Directions for this task: Output all of the material beneath this line exactly as it is.

Task input:
BEGIN
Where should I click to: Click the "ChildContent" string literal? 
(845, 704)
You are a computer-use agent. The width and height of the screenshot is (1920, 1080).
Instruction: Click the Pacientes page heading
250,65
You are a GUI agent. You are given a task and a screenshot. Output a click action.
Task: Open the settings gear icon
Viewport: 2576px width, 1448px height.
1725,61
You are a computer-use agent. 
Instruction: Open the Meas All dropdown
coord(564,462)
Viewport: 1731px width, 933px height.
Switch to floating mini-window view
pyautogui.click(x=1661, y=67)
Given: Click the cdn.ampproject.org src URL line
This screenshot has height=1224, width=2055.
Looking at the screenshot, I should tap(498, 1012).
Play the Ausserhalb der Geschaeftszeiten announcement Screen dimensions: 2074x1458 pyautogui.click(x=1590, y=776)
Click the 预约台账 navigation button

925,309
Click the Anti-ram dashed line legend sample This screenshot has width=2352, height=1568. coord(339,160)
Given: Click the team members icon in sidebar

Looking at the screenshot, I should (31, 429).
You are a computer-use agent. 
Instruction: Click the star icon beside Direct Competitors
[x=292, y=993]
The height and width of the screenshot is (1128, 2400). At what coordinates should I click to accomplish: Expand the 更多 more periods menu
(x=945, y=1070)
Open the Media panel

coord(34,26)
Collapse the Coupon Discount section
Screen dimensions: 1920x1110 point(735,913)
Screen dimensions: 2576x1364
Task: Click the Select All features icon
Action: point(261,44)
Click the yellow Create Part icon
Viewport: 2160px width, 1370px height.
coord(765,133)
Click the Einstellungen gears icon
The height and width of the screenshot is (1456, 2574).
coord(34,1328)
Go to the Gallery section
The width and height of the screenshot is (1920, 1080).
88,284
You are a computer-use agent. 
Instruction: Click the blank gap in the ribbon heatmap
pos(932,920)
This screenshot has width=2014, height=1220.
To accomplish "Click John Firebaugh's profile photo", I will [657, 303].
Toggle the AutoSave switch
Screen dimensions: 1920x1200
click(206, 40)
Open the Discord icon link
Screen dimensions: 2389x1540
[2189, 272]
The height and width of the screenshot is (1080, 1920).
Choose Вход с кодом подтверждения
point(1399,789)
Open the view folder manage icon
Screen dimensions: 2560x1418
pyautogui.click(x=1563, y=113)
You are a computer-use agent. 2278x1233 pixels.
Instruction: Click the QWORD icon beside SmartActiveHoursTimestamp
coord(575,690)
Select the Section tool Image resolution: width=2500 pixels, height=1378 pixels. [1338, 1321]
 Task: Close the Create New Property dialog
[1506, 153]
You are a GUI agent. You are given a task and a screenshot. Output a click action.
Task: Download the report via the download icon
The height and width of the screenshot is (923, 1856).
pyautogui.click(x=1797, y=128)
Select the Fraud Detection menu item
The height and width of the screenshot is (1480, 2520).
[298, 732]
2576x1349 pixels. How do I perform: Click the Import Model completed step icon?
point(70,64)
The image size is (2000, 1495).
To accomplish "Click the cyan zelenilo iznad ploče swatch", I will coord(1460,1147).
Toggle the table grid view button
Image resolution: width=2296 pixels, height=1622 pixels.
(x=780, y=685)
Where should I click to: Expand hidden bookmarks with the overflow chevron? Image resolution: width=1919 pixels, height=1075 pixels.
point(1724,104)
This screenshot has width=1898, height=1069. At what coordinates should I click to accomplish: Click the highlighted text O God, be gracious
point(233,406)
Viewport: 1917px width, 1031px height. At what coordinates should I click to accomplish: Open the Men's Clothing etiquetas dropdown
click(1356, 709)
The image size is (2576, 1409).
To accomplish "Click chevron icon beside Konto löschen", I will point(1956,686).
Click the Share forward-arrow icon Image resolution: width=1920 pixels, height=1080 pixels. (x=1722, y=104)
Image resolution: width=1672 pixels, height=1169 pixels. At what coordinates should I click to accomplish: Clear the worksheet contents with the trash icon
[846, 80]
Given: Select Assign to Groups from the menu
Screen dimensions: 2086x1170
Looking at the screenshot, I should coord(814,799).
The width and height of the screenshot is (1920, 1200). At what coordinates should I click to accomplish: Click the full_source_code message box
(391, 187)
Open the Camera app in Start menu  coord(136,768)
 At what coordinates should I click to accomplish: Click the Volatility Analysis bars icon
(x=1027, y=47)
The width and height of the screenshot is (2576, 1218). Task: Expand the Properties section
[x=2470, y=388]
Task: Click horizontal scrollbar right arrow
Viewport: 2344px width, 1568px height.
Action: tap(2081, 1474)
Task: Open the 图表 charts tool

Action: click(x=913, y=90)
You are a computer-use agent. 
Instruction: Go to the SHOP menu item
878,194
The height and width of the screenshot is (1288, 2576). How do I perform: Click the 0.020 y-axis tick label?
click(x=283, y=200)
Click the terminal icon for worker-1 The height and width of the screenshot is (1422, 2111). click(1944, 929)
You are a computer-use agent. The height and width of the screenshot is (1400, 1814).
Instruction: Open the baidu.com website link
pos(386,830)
END
Written solution:
Where should I click to: Click the "ChildContent" string literal? 
(845, 704)
You are a computer-use agent. The width and height of the screenshot is (1920, 1080).
Instruction: Click the Pacientes page heading
250,65
You are a GUI agent. You are given a task and a screenshot. Output a click action.
Task: Open the settings gear icon
Viewport: 2576px width, 1448px height.
1725,61
You are a computer-use agent. 
Instruction: Open the Meas All dropdown
coord(564,462)
Viewport: 1731px width, 933px height.
Switch to floating mini-window view
pyautogui.click(x=1661, y=67)
Given: Click the cdn.ampproject.org src URL line
This screenshot has height=1224, width=2055.
Looking at the screenshot, I should tap(498, 1012).
Play the Ausserhalb der Geschaeftszeiten announcement Screen dimensions: 2074x1458 pyautogui.click(x=1590, y=776)
Click the 预约台账 navigation button

925,309
Click the Anti-ram dashed line legend sample This screenshot has width=2352, height=1568. coord(339,160)
Given: Click the team members icon in sidebar

Looking at the screenshot, I should (31, 429).
You are a computer-use agent. 
Instruction: Click the star icon beside Direct Competitors
[x=292, y=993]
The height and width of the screenshot is (1128, 2400). At what coordinates should I click to accomplish: Expand the 更多 more periods menu
(x=945, y=1070)
Open the Media panel

coord(34,26)
Collapse the Coupon Discount section
Screen dimensions: 1920x1110 point(735,913)
Screen dimensions: 2576x1364
Task: Click the Select All features icon
Action: point(261,44)
Click the yellow Create Part icon
Viewport: 2160px width, 1370px height.
coord(765,133)
Click the Einstellungen gears icon
The height and width of the screenshot is (1456, 2574).
coord(34,1328)
Go to the Gallery section
The width and height of the screenshot is (1920, 1080).
88,284
You are a computer-use agent. 
Instruction: Click the blank gap in the ribbon heatmap
pos(932,920)
This screenshot has width=2014, height=1220.
To accomplish "Click John Firebaugh's profile photo", I will [657, 303].
Toggle the AutoSave switch
Screen dimensions: 1920x1200
click(206, 40)
Open the Discord icon link
Screen dimensions: 2389x1540
[2189, 272]
The height and width of the screenshot is (1080, 1920).
Choose Вход с кодом подтверждения
point(1399,789)
Open the view folder manage icon
Screen dimensions: 2560x1418
pyautogui.click(x=1563, y=113)
You are a computer-use agent. 2278x1233 pixels.
Instruction: Click the QWORD icon beside SmartActiveHoursTimestamp
coord(575,690)
Select the Section tool Image resolution: width=2500 pixels, height=1378 pixels. [1338, 1321]
 Task: Close the Create New Property dialog
[1506, 153]
You are a GUI agent. You are given a task and a screenshot. Output a click action.
Task: Download the report via the download icon
The height and width of the screenshot is (923, 1856).
pyautogui.click(x=1797, y=128)
Select the Fraud Detection menu item
The height and width of the screenshot is (1480, 2520).
[298, 732]
2576x1349 pixels. How do I perform: Click the Import Model completed step icon?
point(70,64)
The image size is (2000, 1495).
To accomplish "Click the cyan zelenilo iznad ploče swatch", I will coord(1460,1147).
Toggle the table grid view button
Image resolution: width=2296 pixels, height=1622 pixels.
(x=780, y=685)
Where should I click to: Expand hidden bookmarks with the overflow chevron? Image resolution: width=1919 pixels, height=1075 pixels.
point(1724,104)
This screenshot has width=1898, height=1069. At what coordinates should I click to accomplish: Click the highlighted text O God, be gracious
point(233,406)
Viewport: 1917px width, 1031px height. At what coordinates should I click to accomplish: Open the Men's Clothing etiquetas dropdown
click(1356, 709)
The image size is (2576, 1409).
To accomplish "Click chevron icon beside Konto löschen", I will point(1956,686).
Click the Share forward-arrow icon Image resolution: width=1920 pixels, height=1080 pixels. (x=1722, y=104)
Image resolution: width=1672 pixels, height=1169 pixels. At what coordinates should I click to accomplish: Clear the worksheet contents with the trash icon
[846, 80]
Given: Select Assign to Groups from the menu
Screen dimensions: 2086x1170
Looking at the screenshot, I should coord(814,799).
The width and height of the screenshot is (1920, 1200). At what coordinates should I click to accomplish: Click the full_source_code message box
(391, 187)
Open the Camera app in Start menu  coord(136,768)
 At what coordinates should I click to accomplish: Click the Volatility Analysis bars icon
(x=1027, y=47)
The width and height of the screenshot is (2576, 1218). Task: Expand the Properties section
[x=2470, y=388]
Task: Click horizontal scrollbar right arrow
Viewport: 2344px width, 1568px height.
Action: tap(2081, 1474)
Task: Open the 图表 charts tool

Action: click(x=913, y=90)
You are a computer-use agent. 
Instruction: Go to the SHOP menu item
878,194
The height and width of the screenshot is (1288, 2576). How do I perform: Click the 0.020 y-axis tick label?
click(x=283, y=200)
Click the terminal icon for worker-1 The height and width of the screenshot is (1422, 2111). click(1944, 929)
You are a computer-use agent. The height and width of the screenshot is (1400, 1814).
Instruction: Open the baidu.com website link
pos(386,830)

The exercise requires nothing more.